Last January our mission celebrated its 50th anniversary of work in Panama. Eugene and I had the major part of planning and carrying out the 3-day celebrations with former missionaries who returned to Panama, the national pastors and the national churches. It was a big task but very rewarding.

The greatest joy we have experienced in these years is when we have the honor of leading someone to Christ, or when we see the changes He is making in the lives of Panamanians as they turn the control of their lives over to the Lord!

God has blessed us with two precious children. Alicia Dawn was born in 1977 and Robert Anthony in 1979 here in Panama. Both have dual citizenship, which has been a plus when it came to paperwork! Both received Christ as their Savior on Thanksgiving Day (but different years) – isn’t that something to be thankful for?! I am not a home-school mom, but God provided Christian schools for our children to attend here in Panama. Later both attended Grace University in Omaha. Alicia graduated in 1999 from the cross culture ministries program (during which time she spent 6 months in Mail, Africa), worked for a year in Omaha, and then served in Avant’s media center in Malaga, Spain. The center provides correspondence courses for the Arabic world, and prepares radio and T.V. programs. Alicia was the treasurer. After her 2 year term was over, she decided to return to Spain under Avant Ministries, but on loan to Agape Spain (Campus Crusade). At present she is in Malaga working with university students.

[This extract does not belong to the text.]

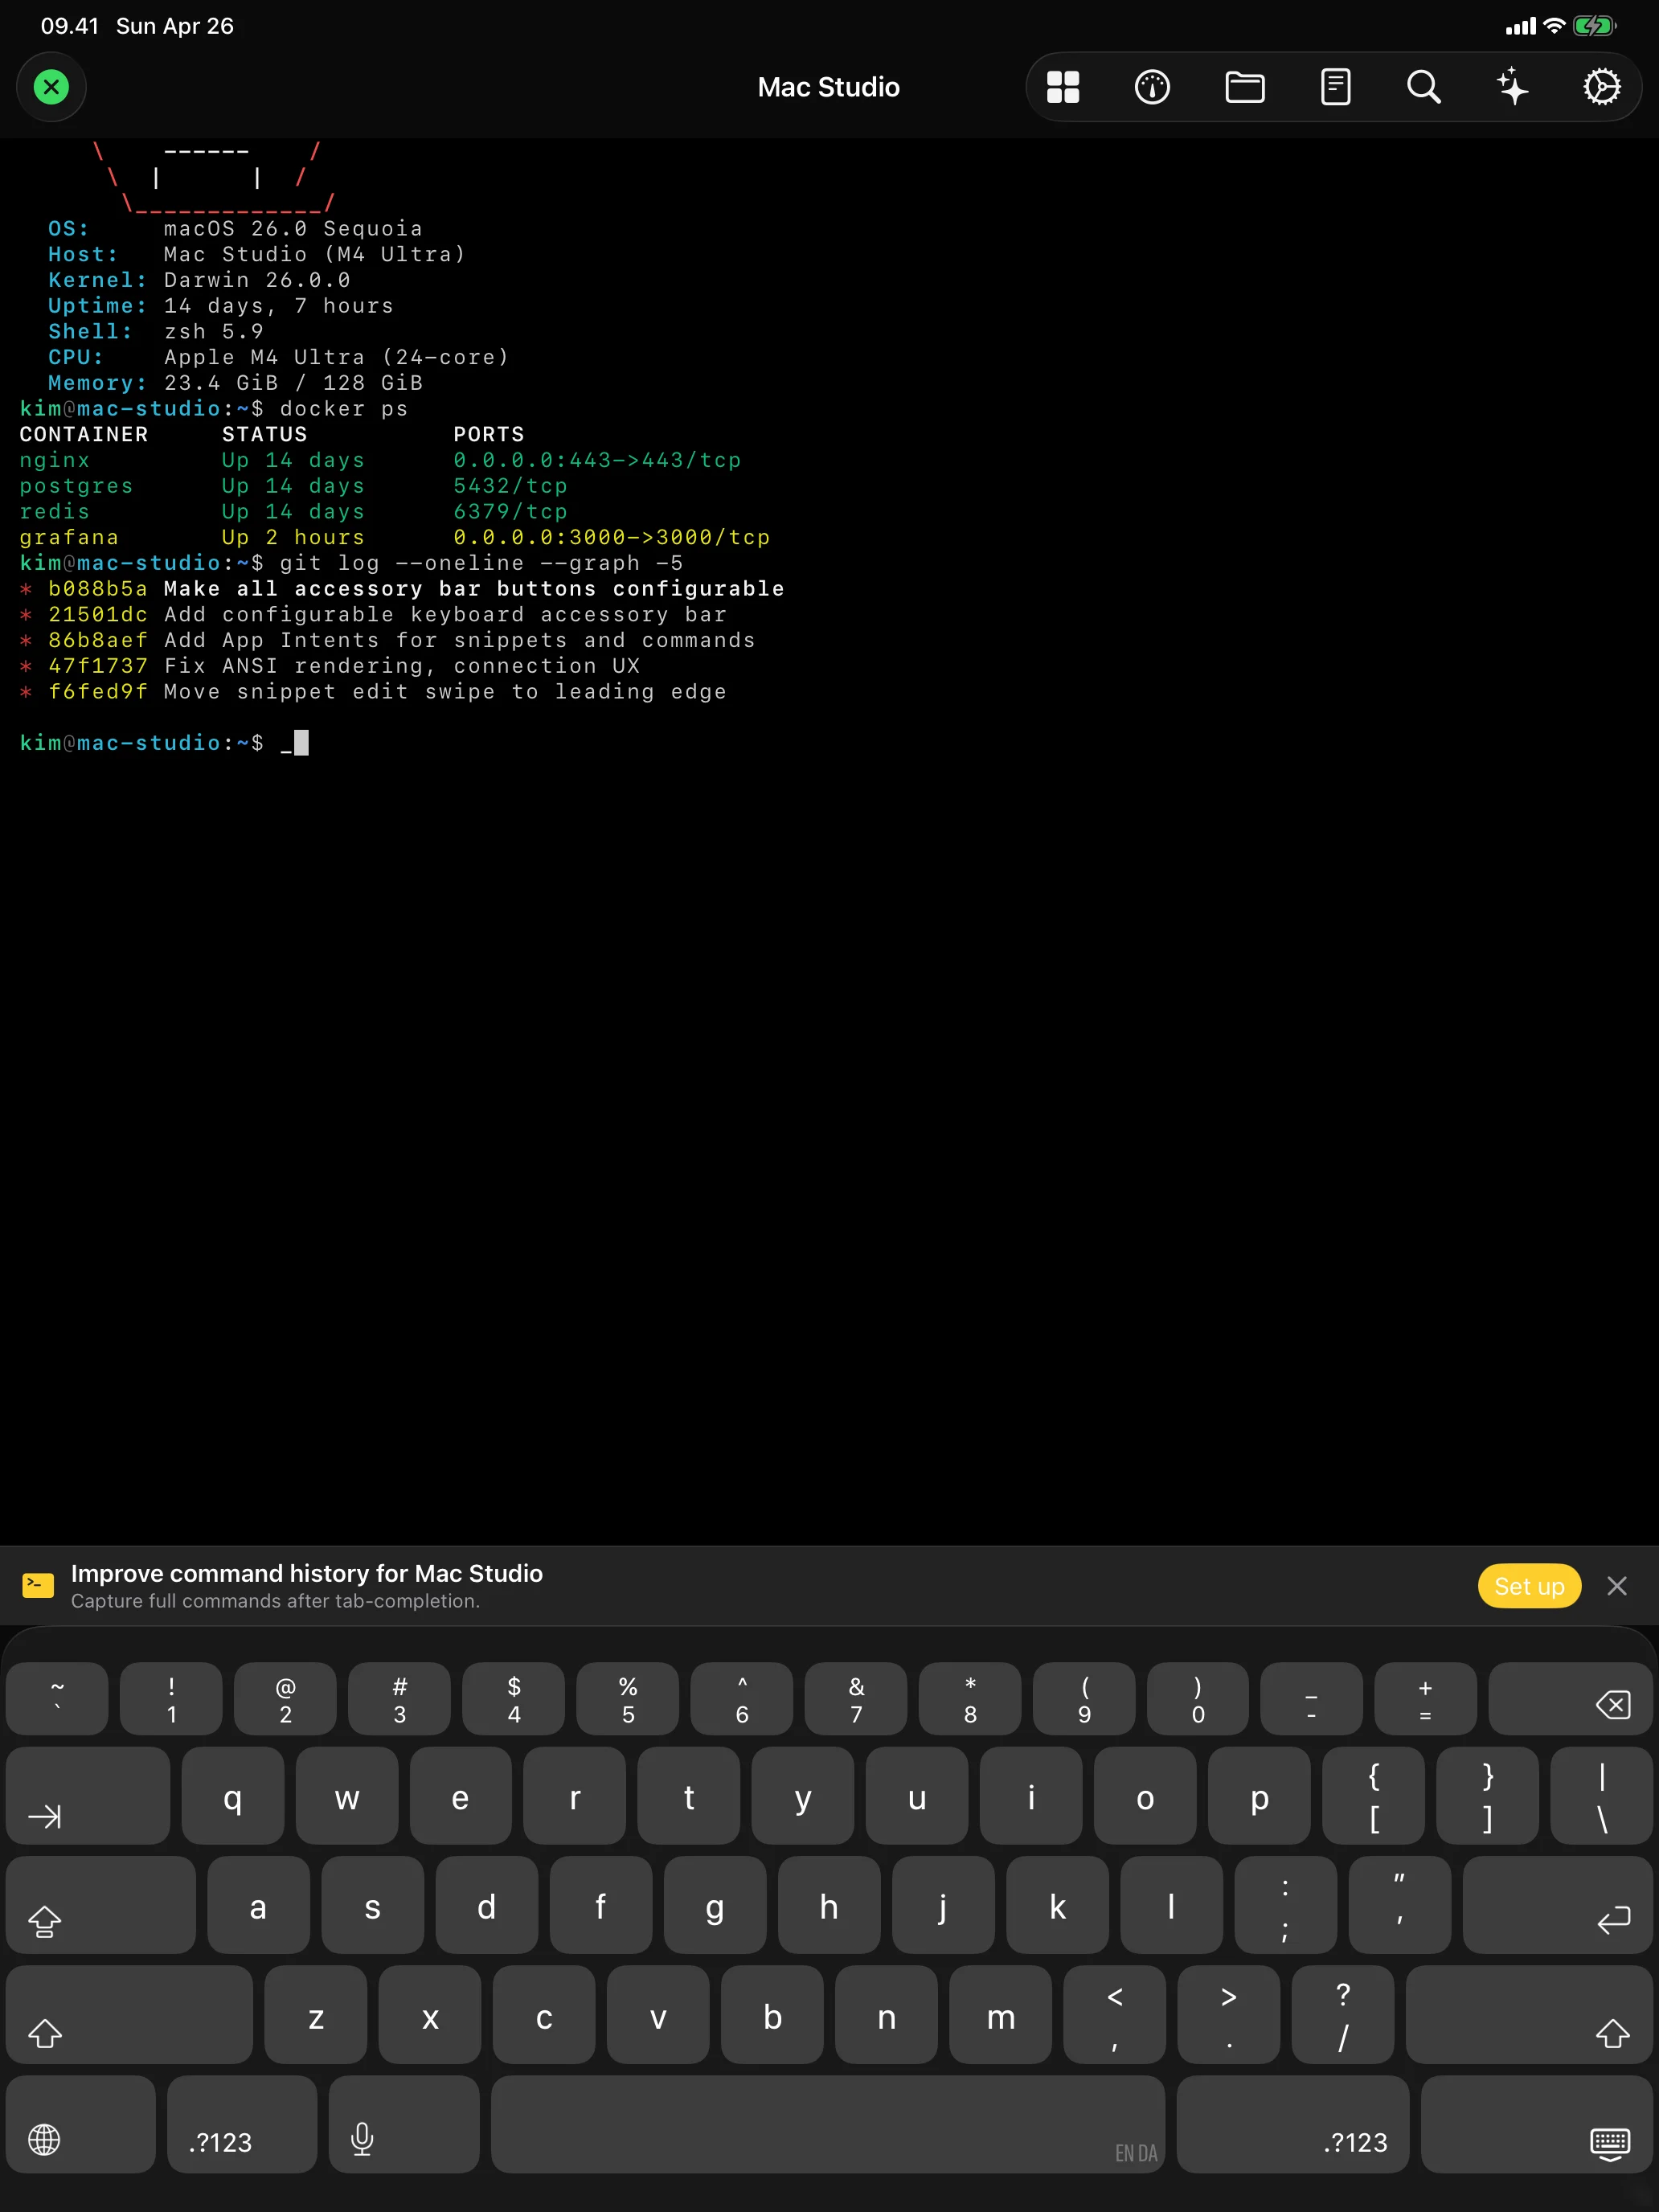Open terminal search with the magnifier icon

click(1422, 87)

Robert finished the two-year Bible certificate program at Grace, and at present works full time nights for a professional cleaning business in Omaha and attends UNO (University of Nebraska at Omaha) several nights a week, working towards his CPA.

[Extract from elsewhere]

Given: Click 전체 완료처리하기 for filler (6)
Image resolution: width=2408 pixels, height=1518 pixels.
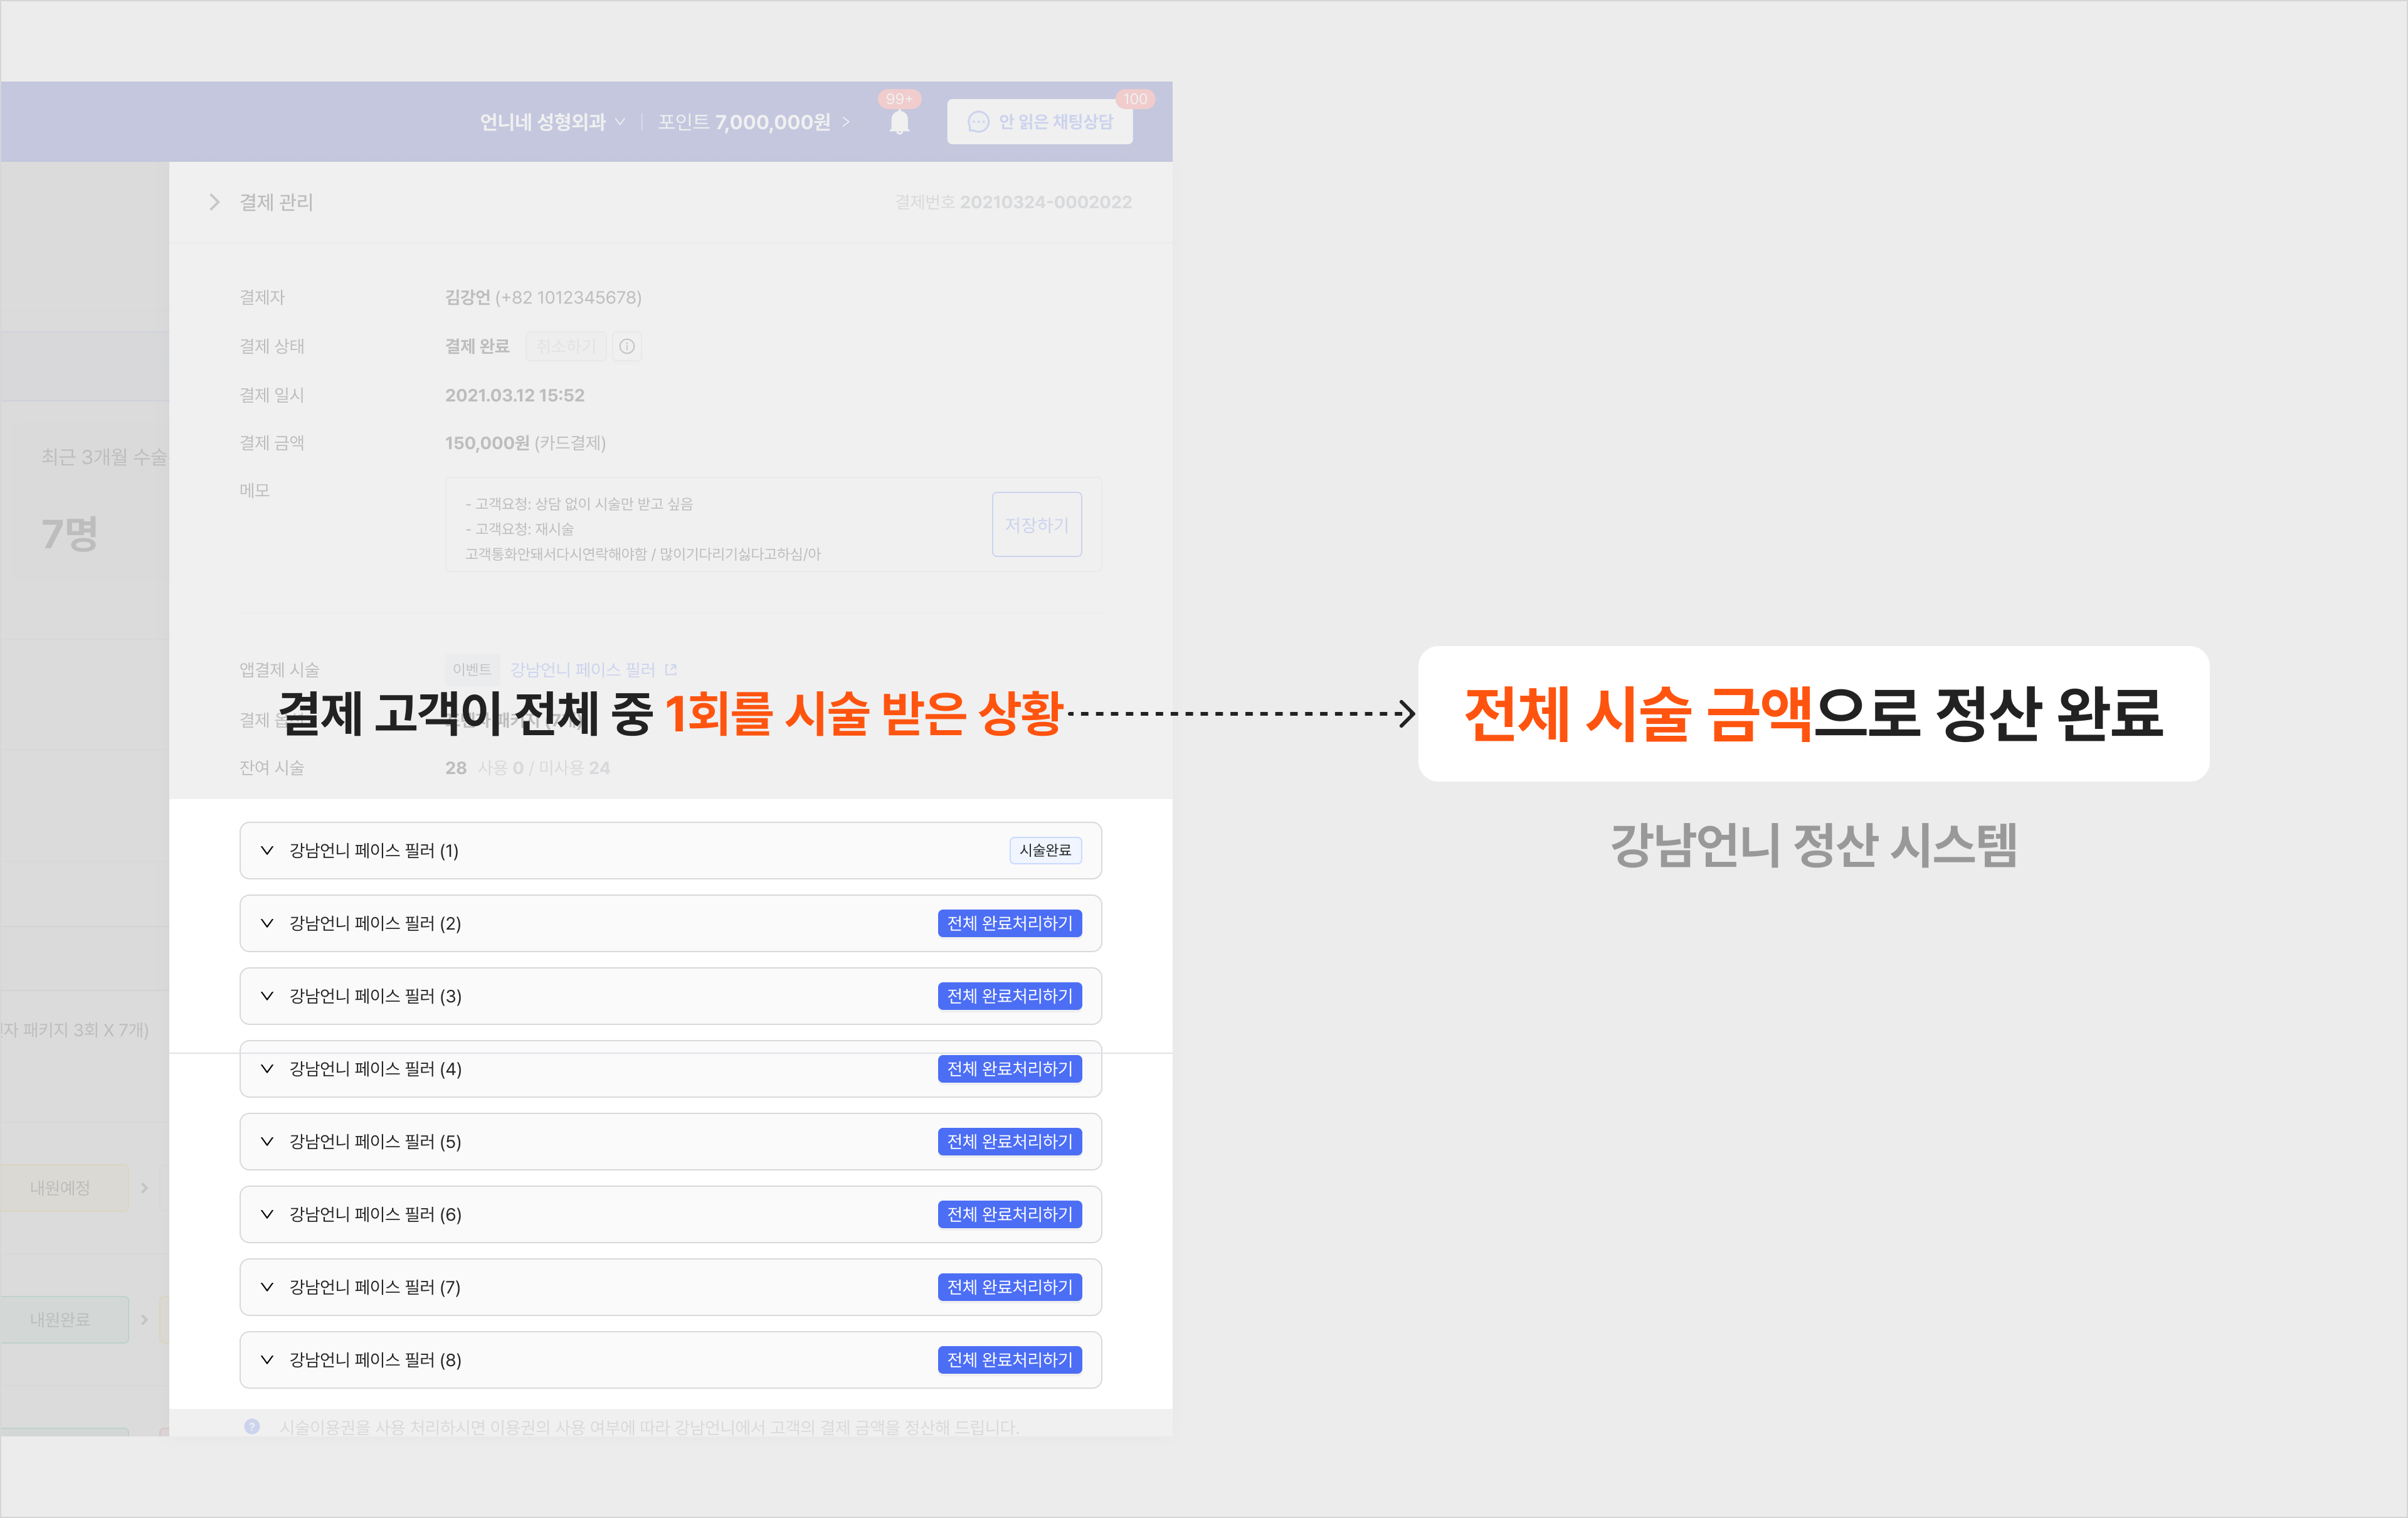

Special family trips though the years have made for great memories. Those have included Orlando, Florida; Eleuthera, Bahamas; Washington, DC, and last year to Spain, the Rock of Gibraltar, Morocco and London.

My parents retired from the farm at Hooker around 10 years ago, and now live in Weatherford, Oklahoma. We miss spending more time at Hooker, but are glad that they are near my brothers and still keep very active.

I would love to see each of you at the 35th reunion, but this isn’t our furlough year! I am very thankful to Orel, Susan and others of you who arranged a small reunion at the Italian Restaurant in Oklahoma City some years ago, and also for changing the date of the 30th reunion, so Eugene and I could be with you. It was also a joy to see some of you briefly at the 100th anniversary this past September in Corn! God bless and honor each of you as you seek to honor Him.

Hebrews 13:20 and 21 have become very meaningful to me recently. “Now the God of peace, who brought up from the dead the great Shepherd of the sheep through the blood of the eternal covenant, even Jesus our Lord, equip you in every good thing to do His will, working in us that which is pleasing in His sight, through Jesus Christ, to whom be the glory forever and ever. Amen.”